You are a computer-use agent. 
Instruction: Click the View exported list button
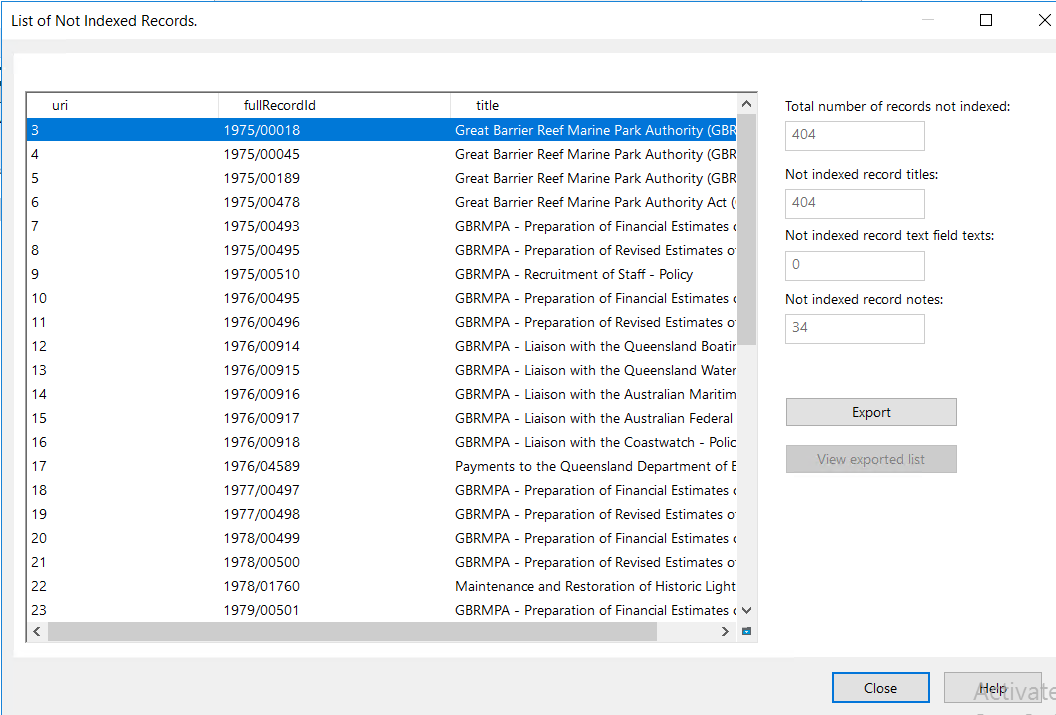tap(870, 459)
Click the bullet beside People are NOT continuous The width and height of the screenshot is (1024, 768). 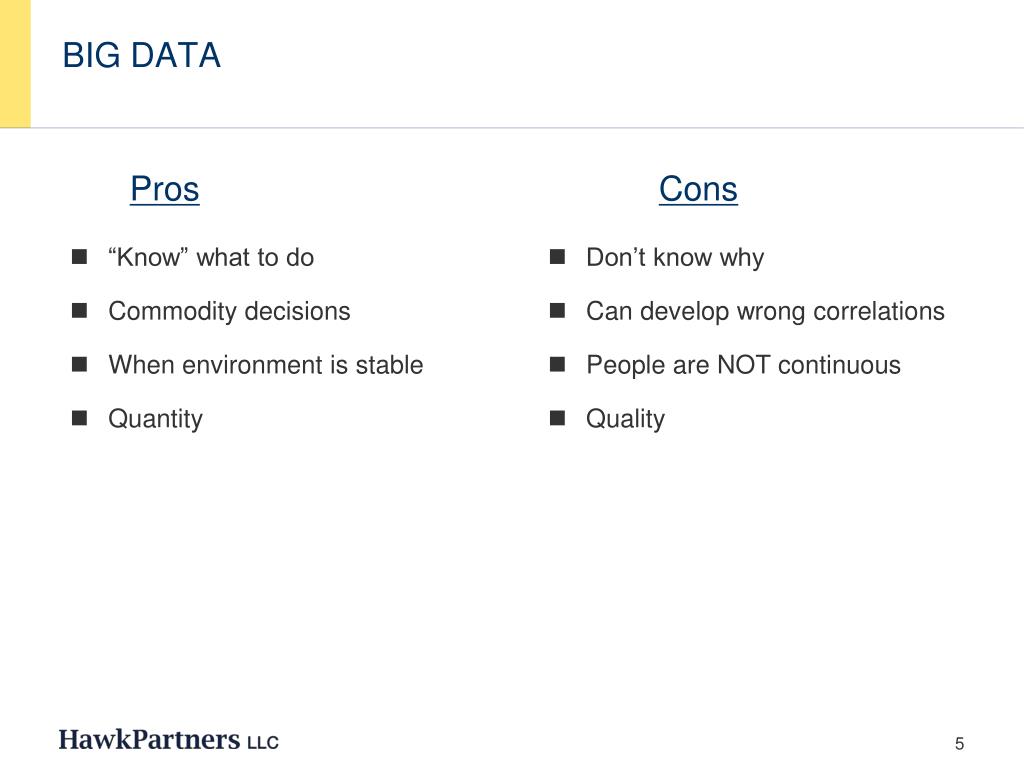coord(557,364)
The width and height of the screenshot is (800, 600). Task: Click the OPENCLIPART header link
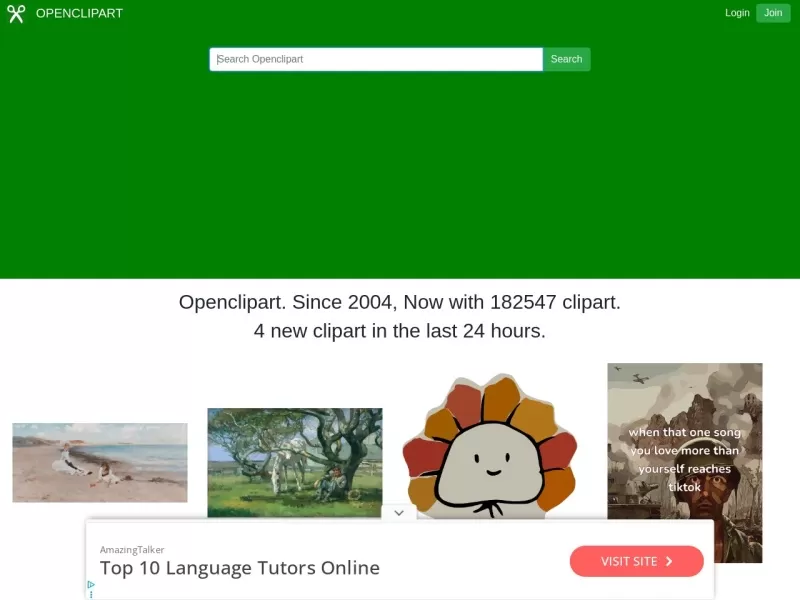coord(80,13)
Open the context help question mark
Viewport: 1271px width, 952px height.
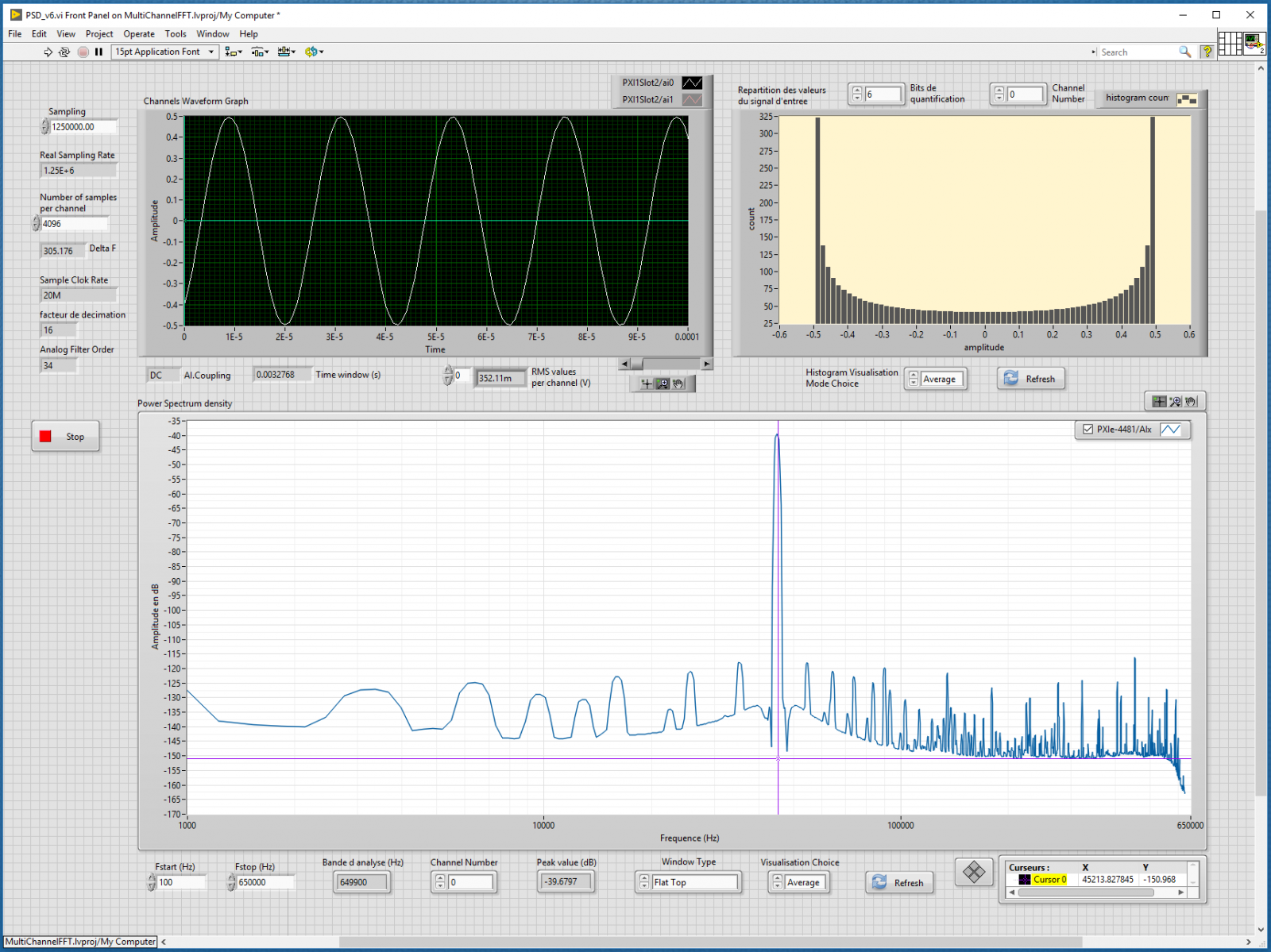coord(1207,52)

§ **DIRECTIONS**
Please copy exactly the lines from the one containing "Open the context help question mark" through the end of the records above, leaving out every picture.

§ **EXERCISE RESULT**
Open the context help question mark
Viewport: 1271px width, 952px height.
coord(1207,52)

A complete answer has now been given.